> _Task_
Copy out every line of the listing in which "agent" appears.

> _Material shown_
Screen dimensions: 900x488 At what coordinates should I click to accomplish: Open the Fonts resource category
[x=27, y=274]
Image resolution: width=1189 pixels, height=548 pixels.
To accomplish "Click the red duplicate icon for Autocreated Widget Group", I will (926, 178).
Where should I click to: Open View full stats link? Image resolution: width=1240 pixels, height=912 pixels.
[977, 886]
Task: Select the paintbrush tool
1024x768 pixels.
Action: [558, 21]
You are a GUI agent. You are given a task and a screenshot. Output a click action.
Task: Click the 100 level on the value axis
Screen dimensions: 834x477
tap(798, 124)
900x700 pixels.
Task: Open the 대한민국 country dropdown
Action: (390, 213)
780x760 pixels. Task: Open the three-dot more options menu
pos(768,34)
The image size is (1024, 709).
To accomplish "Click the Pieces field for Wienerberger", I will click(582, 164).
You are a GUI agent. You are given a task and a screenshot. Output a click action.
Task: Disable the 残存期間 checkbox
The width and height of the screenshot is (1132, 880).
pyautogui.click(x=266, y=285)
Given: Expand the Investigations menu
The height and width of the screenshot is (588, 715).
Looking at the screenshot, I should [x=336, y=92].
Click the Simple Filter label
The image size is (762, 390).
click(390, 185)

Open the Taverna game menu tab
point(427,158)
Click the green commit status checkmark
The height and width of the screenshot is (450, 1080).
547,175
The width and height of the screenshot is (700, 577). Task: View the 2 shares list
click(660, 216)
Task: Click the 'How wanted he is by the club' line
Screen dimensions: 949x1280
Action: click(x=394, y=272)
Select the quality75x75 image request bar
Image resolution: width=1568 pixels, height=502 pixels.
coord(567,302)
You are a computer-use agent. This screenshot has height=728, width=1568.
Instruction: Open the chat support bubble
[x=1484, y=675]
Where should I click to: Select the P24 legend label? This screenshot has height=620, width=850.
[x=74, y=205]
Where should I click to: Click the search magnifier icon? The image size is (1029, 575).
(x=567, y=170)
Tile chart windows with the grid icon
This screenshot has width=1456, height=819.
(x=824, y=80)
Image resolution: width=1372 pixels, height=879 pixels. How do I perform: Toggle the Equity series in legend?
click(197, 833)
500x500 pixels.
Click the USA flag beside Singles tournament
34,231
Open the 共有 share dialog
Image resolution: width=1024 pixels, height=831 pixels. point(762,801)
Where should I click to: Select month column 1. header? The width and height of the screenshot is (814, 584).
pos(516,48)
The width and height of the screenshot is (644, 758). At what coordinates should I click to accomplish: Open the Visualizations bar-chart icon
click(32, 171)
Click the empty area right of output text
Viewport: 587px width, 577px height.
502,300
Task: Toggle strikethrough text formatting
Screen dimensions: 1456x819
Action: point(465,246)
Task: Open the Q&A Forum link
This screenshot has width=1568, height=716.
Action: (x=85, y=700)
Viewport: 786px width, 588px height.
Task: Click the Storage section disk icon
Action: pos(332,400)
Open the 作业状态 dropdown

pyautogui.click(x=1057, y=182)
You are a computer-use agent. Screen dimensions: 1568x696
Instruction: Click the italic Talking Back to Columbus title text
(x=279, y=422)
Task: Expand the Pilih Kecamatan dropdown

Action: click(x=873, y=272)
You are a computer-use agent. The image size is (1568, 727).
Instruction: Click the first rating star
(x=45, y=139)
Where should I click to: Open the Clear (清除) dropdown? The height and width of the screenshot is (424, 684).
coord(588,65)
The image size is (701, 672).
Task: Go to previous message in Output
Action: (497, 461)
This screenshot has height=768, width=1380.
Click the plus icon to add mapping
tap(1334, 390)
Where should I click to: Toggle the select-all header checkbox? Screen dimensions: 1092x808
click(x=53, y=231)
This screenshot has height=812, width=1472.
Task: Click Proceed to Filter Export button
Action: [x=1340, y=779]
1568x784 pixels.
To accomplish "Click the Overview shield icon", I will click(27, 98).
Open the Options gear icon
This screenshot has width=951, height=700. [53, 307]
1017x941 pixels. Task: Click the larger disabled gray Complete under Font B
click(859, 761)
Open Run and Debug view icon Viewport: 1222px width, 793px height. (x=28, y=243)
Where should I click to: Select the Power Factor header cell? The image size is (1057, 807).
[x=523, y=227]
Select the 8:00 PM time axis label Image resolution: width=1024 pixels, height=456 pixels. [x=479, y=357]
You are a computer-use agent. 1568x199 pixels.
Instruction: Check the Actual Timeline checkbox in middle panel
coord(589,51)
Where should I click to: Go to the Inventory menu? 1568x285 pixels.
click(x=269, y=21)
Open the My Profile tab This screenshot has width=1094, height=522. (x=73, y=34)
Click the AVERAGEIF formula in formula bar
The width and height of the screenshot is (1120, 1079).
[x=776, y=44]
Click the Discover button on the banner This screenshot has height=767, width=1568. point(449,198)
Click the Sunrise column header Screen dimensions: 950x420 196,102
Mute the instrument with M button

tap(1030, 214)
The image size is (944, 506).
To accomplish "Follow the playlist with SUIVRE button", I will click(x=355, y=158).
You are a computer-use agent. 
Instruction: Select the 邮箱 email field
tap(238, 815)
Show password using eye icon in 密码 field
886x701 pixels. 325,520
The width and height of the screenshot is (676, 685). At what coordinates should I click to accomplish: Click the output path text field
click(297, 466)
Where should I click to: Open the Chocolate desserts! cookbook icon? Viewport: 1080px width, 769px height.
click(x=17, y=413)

> _Solution to this exercise_
You are a GUI agent. You are given a task and a screenshot. Output a click action.
You are a GUI agent. You are given a task and a screenshot. Output a click action.
You are a computer-use agent. This screenshot has height=728, width=1568.
You are a computer-use agent. Screen dimensions: 1568x696
You are a computer-use agent. The image size is (1568, 727).
You are a computer-use agent. 1568x199 pixels.
You are a computer-use agent. 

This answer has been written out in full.